Lo que el viento a AMLO


En los tiempos del PRI hegemónico, la creación del “personaje” que habría de encarnar quien fuera candidato (y lo digo en masculino porque ni siquiera se planteaban la posibilidad de postular a una mujer) a la Presidencia, era la primera demostración de fuerza del partidazo de cara al inicio de las campañas. Porque podían darse el lujo de postular a quien fuera, que ya las estructuras se encargarían de hacer de él el hombre del momento. La férrea disciplina era la materia prima con la que se construía la solidez de la postulación. Esa fue una de las cosas que falló cuando el destape de Colosio: el “berrinche” de Manuel Camacho Solís, quien ya daba prácticamente por hecho que él sería el delfín, encarnó una oposición desde dentro que el tricolor no había enfrentado jamás. Al Revolucionario Institucional, herido por ese imprevisto, le alcanzó el aliento apenas para sacar adelante esa elección, antes de tener que pasar dos sexenios viendo al Ejecutivo desde la oposición.
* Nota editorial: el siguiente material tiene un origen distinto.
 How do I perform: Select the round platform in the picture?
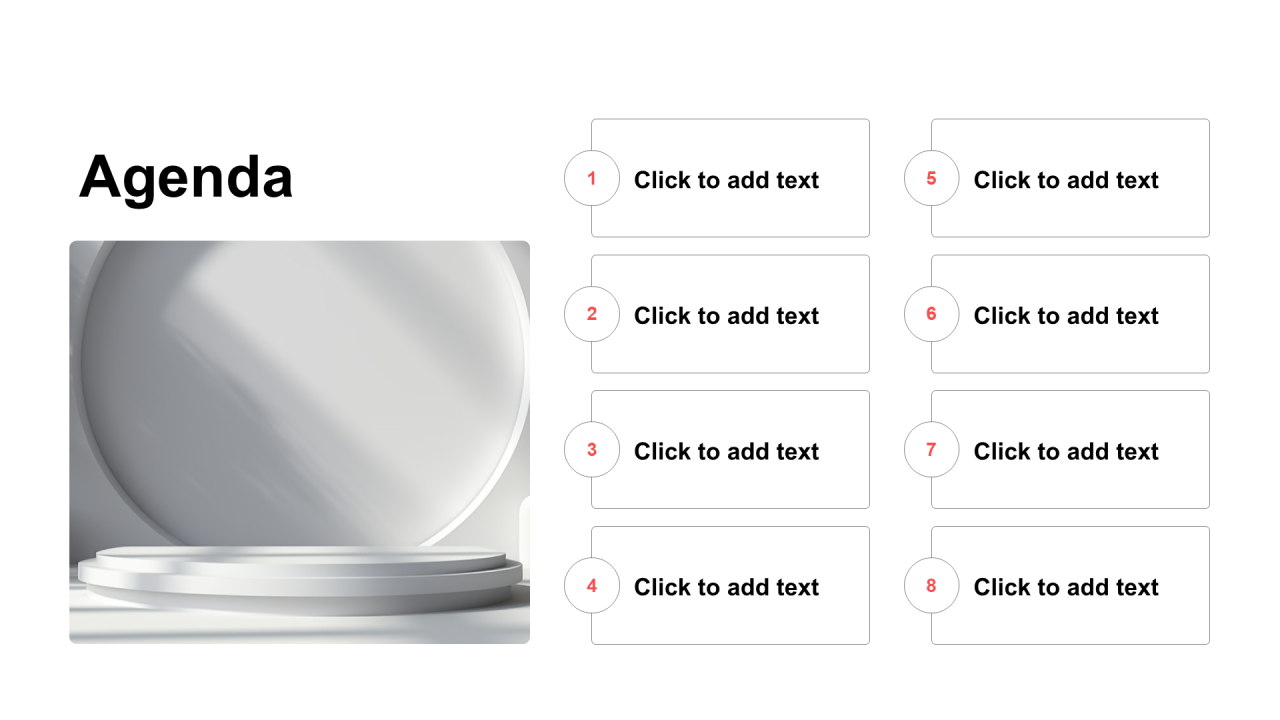click(x=300, y=578)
A pesar de su raigambre innegablemente priista, la historia de la presidencia de López Obrador no se parece a los arreglos de aquellos tiempos. Por el contrario, aquí el partido es tan accesorio que ha podido mudar de siglas y construir uno nuevo con base en facciones, sin tener que replantearse su liderazgo. Y eso hace toda la diferencia. El Presidente es ahora “a pesar de”, y no “gracias a” su partido, su gabinete o su familia. Por eso su popularidad se mantiene incólume: su entorno no es su extensión, ni siquiera su reflejo, sino una serie de elementos que orbitan a su alrededor y de los que puede distinguirse claramente. Por eso, todo lo que empañe su desempeño no solo no es una falla que se le pueda imputar, sino que se convierte en la confirmación de que su proyecto vive permanentemente amenazado por traidores. Ha encontrado la fórmula mágica para transformar el desgastante ejercicio de gobernar en la energía que lo propulsa. Podría ser la nueva versión del movimiento perpetuo.